Wednesday, April 11, 2007

jalama



If you have never visited Jalama Beach Park and the surrounding coastline in northern Santa Barbara County, put it on your 'to visit' list. Isolated and without a reservation system, it can be a pain in the ass getting a campsite on a summer weekend (you won't get a spot unless you arrive by Thursday midday). But the rest of the year is mellow, and if you're lucky the afternoon onshores won't be too strong (although the kiteboarders are fun to watch).

Jalama Beach is a wonderful example of hybrid southern/central California coastal environment relatively untouched by humankind. Aside from the simple campground and store, there are only train tracks a couple hundred feet above the beach, wide open ranch land, and just one road in and out. Otherwise it's all pretty wild and natural with no civilization in sight.

There is beachbreak directly in front of the campground, a few funky reefs to the north and south that sometimes come alive, and the powerful lefts of Tarantulas, about 1/2 mile to the south. I highly recommend walking the 8 or so miles south to Point Conception. The last stretch to the base of the point is only possible at a solid low tide but it's a GREAT walk and you're likely to be all alone, a rarity (at least on the coast) in southern California...

Tuesday, April 10, 2007

salt of the earth

Photo copyright Gazelle 2001

Her homemade vino blanco comes from backyard vines, fermented just a couple months, proudly served in pint glasses that will be refilled regularly and insistently. Saying no is not an option. Guests will be drunk in the early afternoon, hungover by evening...

Laza, Galicia, Spain

Monday, April 9, 2007

capt. watson comes to town!


If you're in the Portland area, come hear Sea Shepherd founder Paul Watson talk next week about his organization's current campaigns. For example, ramming Japanese whalers in international waters and spraying their crews with pie filling! And it's legal under United Nations law! (Well, maybe not the pie filling part.) This man is the real deal - a committed lifetime environmentalist and friend to the seas and the creatures that live in them.

Wednesday, April 18th in Room 7 of Wood Hall at Lewis and Clark Law School, 12:00-1:30PM. Admission is FREE and donated food will be provided by Blossoming Lotus of Portland. Hell, yeah! Mosh pit in front of the podium!

Capt. Watson will also be speaking that evening at Pirate's Tavern but you'll have to make a minimum $5 donation to attend that event.

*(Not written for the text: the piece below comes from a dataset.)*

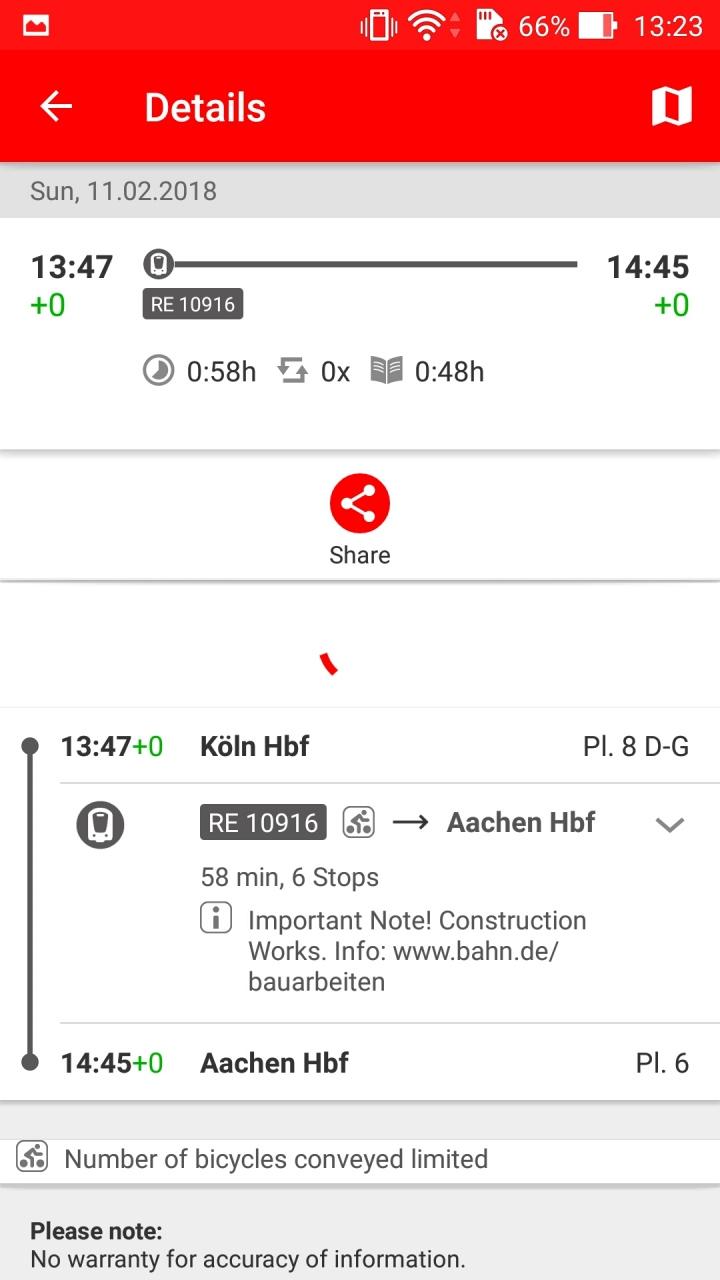Expand the RE 10916 stops list
Screen dimensions: 720x1280
669,825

http://www.seashepherd.org/crew-watson.html

Sunday, April 8, 2007

t street


T Street: a normally sloppy reef break just south of the San Clemente Pier, pictured above during one of its finer moments. As sloppy and as full of lumpy sections as it usually is though, this spot and other relatively low quality beach breaks in S.C. have been a breeding ground for very good surfers. Not only do the breaks in town have their moments, it doesn't hurt that Trestles is just south of town and Salt Creek is just a few minutes north. That said, what I like most about T Street is that it can hold some size. My favorite combination of conditions there is a hefty SW at low tide. The rights may be ridden the longest then, all the way onto the inside sandbar where you can sometimes get royally shacked.

Saturday, April 7, 2007

abuela

Photo copyright Gazelle 2001

Independent granny, living alone. Getting all her stuff done. Cute as a button.

Galicia, Spain

Tuesday, April 3, 2007

home for the holidays

Photo copyright Gazelle 2001

Picture this: you live in the big city 6 hours drive from the tiny village where you grew up. Almost everyone your age and younger lives elsewhere now, but most are home celebrating this week. This is your chance to return temporarily to the way of life you wish wasn't fading, as the village shrivels into a quiet spot where the old folks pass away, one by one. You're probably an alcoholic, especially this week. Next week you'll be back at work in the big city, surrounded by millions of strangers.

Carnival 2001, Laza, Galicia, Spain.

Sunday, April 1, 2007

old school recycling

"The objects around us, the make-shifts of fishermen ashore, often made us look down to see if we were standing on terra firma. In the wells everywhere a block and tackle were used to raise the bucket, instead of a windlass, and by almost every house was laid up a spar or a plank or two full of auger-holes, saved from a wreck. The windmills were partly built of these, and they were worked into the public bridges. The light-house keeper, who was having his barn shingled, told me casually that he had made three thousand good shingles for that purpose out of a mast. You would sometimes see an old oar used for a rail. Frequently also some fairweather finery ripped off a vessel by a storm near the coast was nailed up against an outhouse."

- from Henry David Thoreau's "Cape Cod", written in the 1850's

I am not sure what is so appealing to me about ripping parts off a shipwreck and making use of them, nor what exactly is so exciting about a shipwreck. I guess tearing apart a wreck is just plain interesting because you never know what you might find. With a shipwreck, I suppose the attraction is manyfold: the drama of a storm, the actual wrecking of the ship, heroic rescue and survival stories, and lives lost. But scavenging has its own thrills, too. It's old school recycling at its finest.